BERITA TERKINI
ELPI Anggarkan Capex Rp 758 Miliar pada 2026 untuk Perkuat OSV dan Ekspansi Offshore

ELPI Anggarkan Capex Rp 758 Miliar pada 2026 untuk Perkuat OSV dan Ekspansi Offshore

PT Pelayaran Nasional Ekalya Purnamasari Tbk (ELPI) menyiapkan belanja modal (capital expenditure/capex) sebesar Rp 758 miliar untuk tahun 2026. Dana tersebut akan dialokasikan secara strategis mengikuti prioritas perusahaan, dengan fokus pada penguatan kapasitas operasional dan pengembangan bisnis berkelanjutan.

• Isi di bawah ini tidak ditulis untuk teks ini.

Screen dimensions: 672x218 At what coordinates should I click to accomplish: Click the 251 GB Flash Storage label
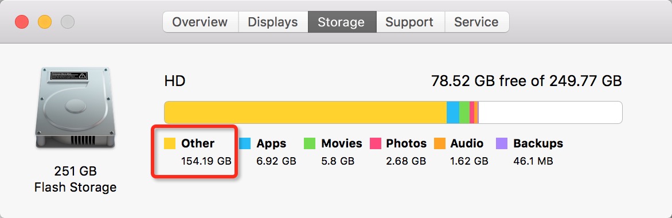click(76, 180)
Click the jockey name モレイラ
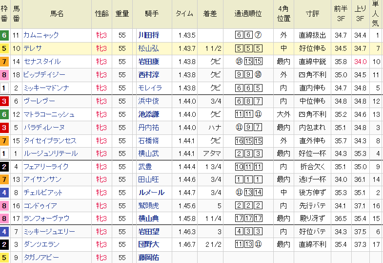383x263 pixels. (148, 88)
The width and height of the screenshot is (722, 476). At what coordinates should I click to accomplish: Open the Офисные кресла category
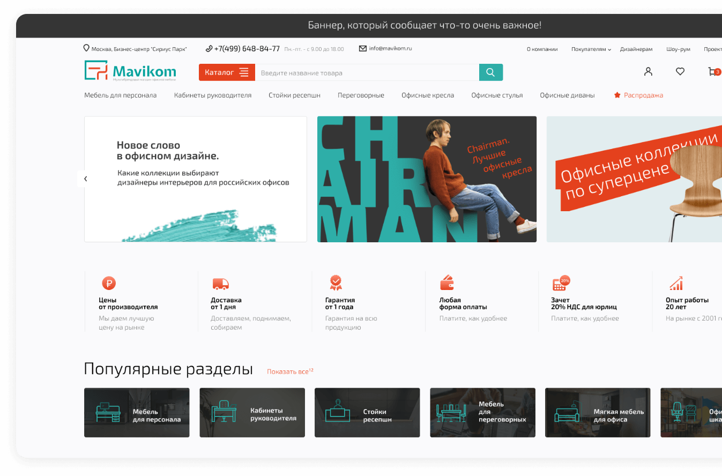tap(427, 95)
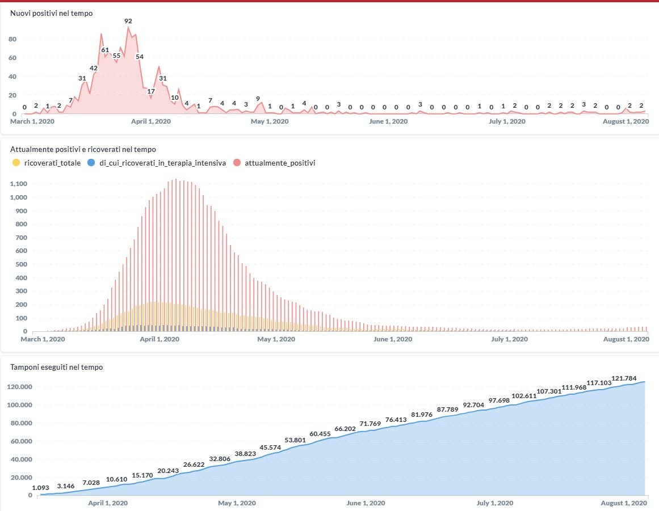659x511 pixels.
Task: Click the 92.704 data label in Tamponi chart
Action: tap(474, 405)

Corporate Secretary ELPI Wawan Heri Purnomo mengatakan, penggunaan capex 2026 diarahkan untuk memperkuat fondasi perseroan di segmen utama offshore support vessel (OSV) dan Drybulk untuk kapal tug & barge. Rencana ini mencakup pengembangan serta penambahan armada pendukung yang memiliki efisiensi operasional dan energi yang lebih baik.

Selain itu, sebagian capex juga disiapkan untuk mendukung diversifikasi dan ekspansi usaha, baik pada segmen yang sudah berjalan maupun peluang bisnis baru yang masih relevan dengan kompetensi inti perseroan.

Dari sisi operasional, ELPI menargetkan ekspansi offshore secara bertahap dalam kurun waktu lima tahun dengan fokus pada kawasan Asia Pasifik dan Timur Tengah. Strategi tersebut ditujukan untuk menjaga kesinambungan operasional sekaligus membuka sumber pertumbuhan baru yang lebih terdiversifikasi.

Wawan menyebut kawasan Timur Tengah menjadi salah satu prioritas setelah keberhasilan awal ELPI di Abu Dhabi. Menurutnya, capaian tersebut memberikan pijakan kuat serta referensi positif bagi perseroan untuk mengembangkan kerja sama lanjutan di wilayah tersebut.

ELPI menegaskan ekspansi armada dan rute layanan akan dilakukan dengan mengedepankan kesiapan armada, efisiensi operasional, serta prinsip keberlanjutan. Dengan pendekatan itu, perseroan optimistis dapat memperluas jangkauan layanan, memperkuat daya saing, serta mempertegas posisinya sebagai perusahaan pelayaran nasional yang mampu bersaing dan tumbuh secara berkelanjutan di tingkat global.

Saat ini, ELPI mengoperasikan total 114 unit armada di berbagai segmen usaha. Ke depan, perseroan berkomitmen menambah armada secara selektif dan bertanggung jawab dengan mengedepankan aspek keberlanjutan untuk mendukung pertumbuhan jangka panjang.